The Domino Theory
The domino theory was the basis for the United States strategy of containment, and the reason for entering the Vietnam War. The Vietnam War was a result of the national strategy of containment. The national strategy of containment demanded the U.S. stop communist aggression into the countries of Southeast Asia. This strategy was developed from a belief in the domino theory. The domino theory basically stated if one new countrywent communist in Asia then it would begin a chain reaction that would cause several more Southeast Asian countries becoming communist. The experience of massive Chinese Communist intervention in Korea nonetheless created a restraining upper limit on the risks later administrations were willing to run in Southeast Asia.
As far back as January 1951, for instance, the then Assistant Secretary of State for Far Eastern Affairs had defined the domino thesis in these terms: "It is generally acknowledged that if Indochina were to fall . . . Burma and Thailand would follow suit almost immediately. Thereafter, it would be difficult, if not impossible, for Indonesia, India, and the others to remain outside the Soviet-dominated Asian Bloc. Therefore, the Department's policy in Indochina takes on particular importance for, in a sense, it is the keystone of our policy in the rest of Southeast Asia." That spokesman was Dean Rusk, who, as Secretary of State under Kennedy and Johnson, remained a firm advocate of the domino thesis.
The domino theory became engraved as part of formal US policy in 1964 (NSAM 288 of 17 March 1964), its domino concept section having been written the day before by Secretary McNamara: "We seek an independent non-Communist South Vietnam . . . Unless we can achieve this objective . . . almost all of Southeast Asia will probably fall under Communist dominance (all of Vietnam, Laos, and Cambodia), accommodate to Communism so as to remove effective U.S. and anti-Communist influence (Burma), or fall under the domination of forces not now explicitly Communist but likely then to become so (Indonesia taking over Malaysia). Thailand might hold for a period with our help, but would be under grave pressure. Even the Philippines would become shaky, and the threat to India to the west, Australia and New Zealand to the south, and Taiwan, Korea, and Japan to the north and east would be greatly increased."
The White House finally asked the Board of National Estimates for its view of the domino concept. "We do not believe that the loss of South Vietnam and Laos would be followed by the rapid, successive communization of the other states of the Far East. . . . With the possible exception of Cambodia, it is likely that no nation in the area would quickly succumb to Communism as a result of the fall of Laos and South Vietnam. Furthermore, a continuation of the spread of Communism in the area would not be inexorable, and any spread which did occur would take time--time in which the total situation might change in any of a number of ways unfavorable to the Communist cause . . . [Moreover] the extent to which individual countries would move away from the US towards the Communists would be significantly affected by the substance and manner of US policy in the area following the loss of Laos and South Vietnam." [Memorandum from the Board of National Estimates to Director John McCone, 9 June 1964, FRUS, 1964-68, Volume 1., p. 485.]

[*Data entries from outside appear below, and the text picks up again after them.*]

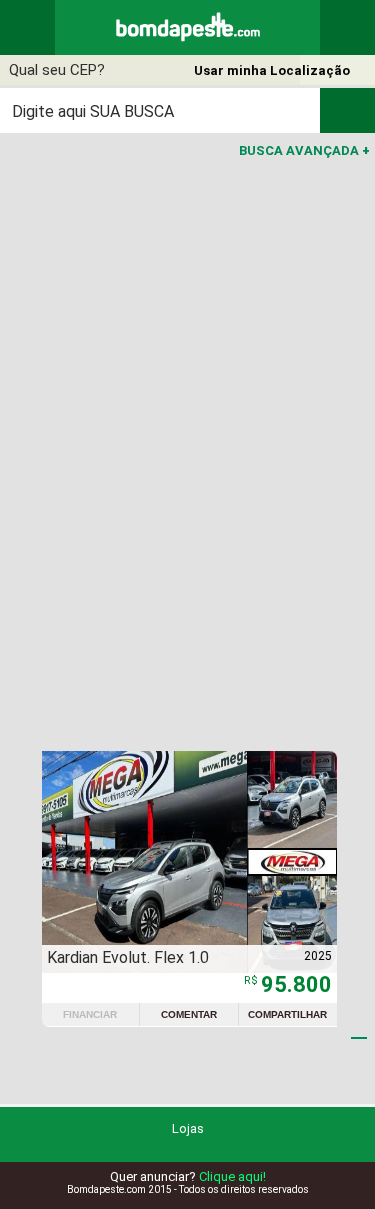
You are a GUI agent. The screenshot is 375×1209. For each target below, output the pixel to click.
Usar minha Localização (272, 70)
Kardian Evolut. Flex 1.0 (128, 957)
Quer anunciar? (188, 1176)
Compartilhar (287, 1014)
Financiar (90, 1014)
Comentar (189, 1014)
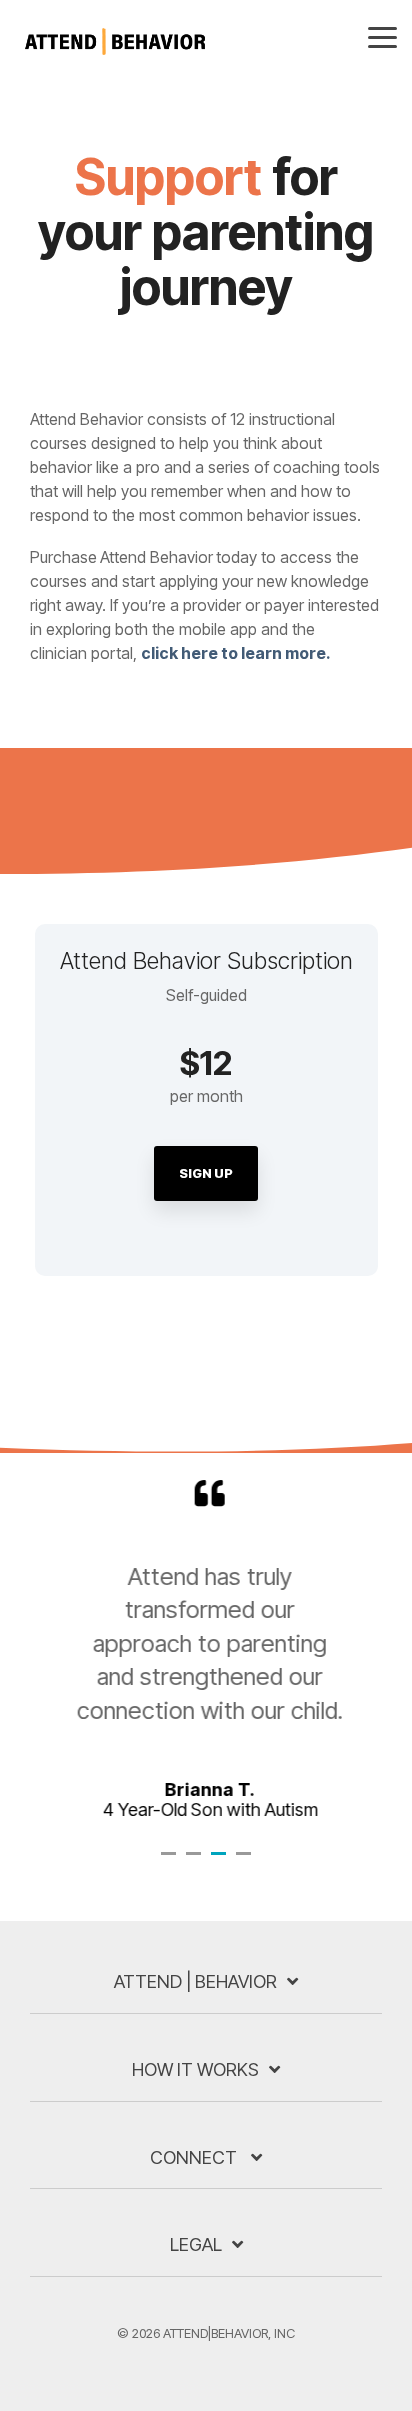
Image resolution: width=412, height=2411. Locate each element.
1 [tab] (171, 1862)
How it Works (195, 2069)
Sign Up (206, 1173)
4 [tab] (246, 1862)
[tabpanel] (206, 1649)
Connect (195, 2157)
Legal (196, 2244)
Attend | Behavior (195, 1981)
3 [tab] (221, 1862)
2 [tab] (196, 1862)
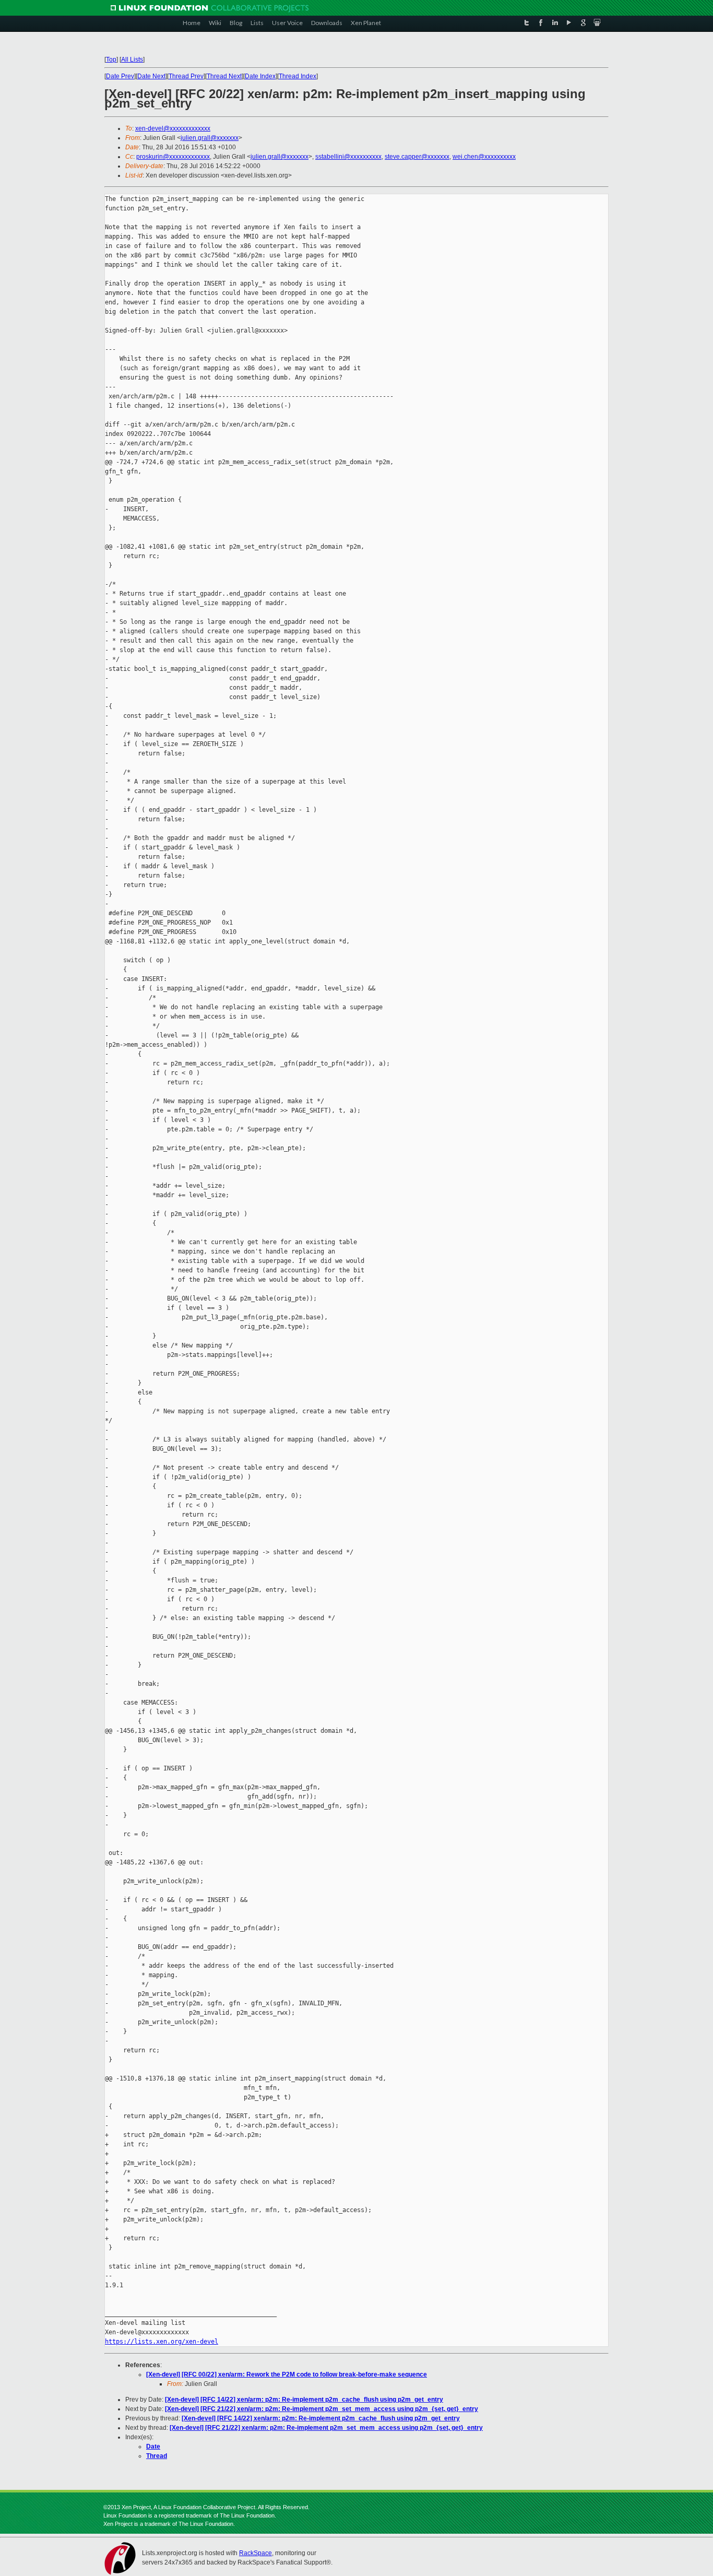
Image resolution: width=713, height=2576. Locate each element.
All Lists (132, 59)
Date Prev (120, 76)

The fall of South Vietnam and Cambodia in April 1975, and the subsequent Pathet Lao takeover of Laos the following September, marked the complete and final failure of twenty-five years of American effort to prevent communist domination of the area.
In the spring of 1995, former Secretary of Defense Robert McNamara said he now believed that the domino theory was wrong. "I think we were wrong. I do not believe that Vietnam was that important to the communists. I don't believe that its loss would have lead - it didn't lead - to Communist control of Asia." McNamara now argues: "Today, it is clear to me that my memorandum pointed directly to the conclusion that, through either negotiation or direct action, we should have begun our withdrawal from South Vietnam. There was a high probability we could have done so on terms no less advantageous than those accepted nearly six years later--without any greater danger to U.S. national security and at much less human, political, and social cost to America and Vietnam." (p. 271).
The domino theory was accurate for its time, and this potential for major regional communist advances required the United States' national strategy to oppose the spread of communism. Burma, Indonesia, Malaya, the Philippines, and India were all being courted or targetted by the communists.
After the election of Richard Nixon, the context of the war changed radically. North Vietnam's relationship with China had cooled while the United States had improved relations with both China and the Soviet Union. Détente and successful strategic arms limitation talks between the United States and the Soviet Union isolated the North Vietnamese from their key supporters. North Vietnam became more desperate and launched more conventional and mechanized offensives against South Vietnam.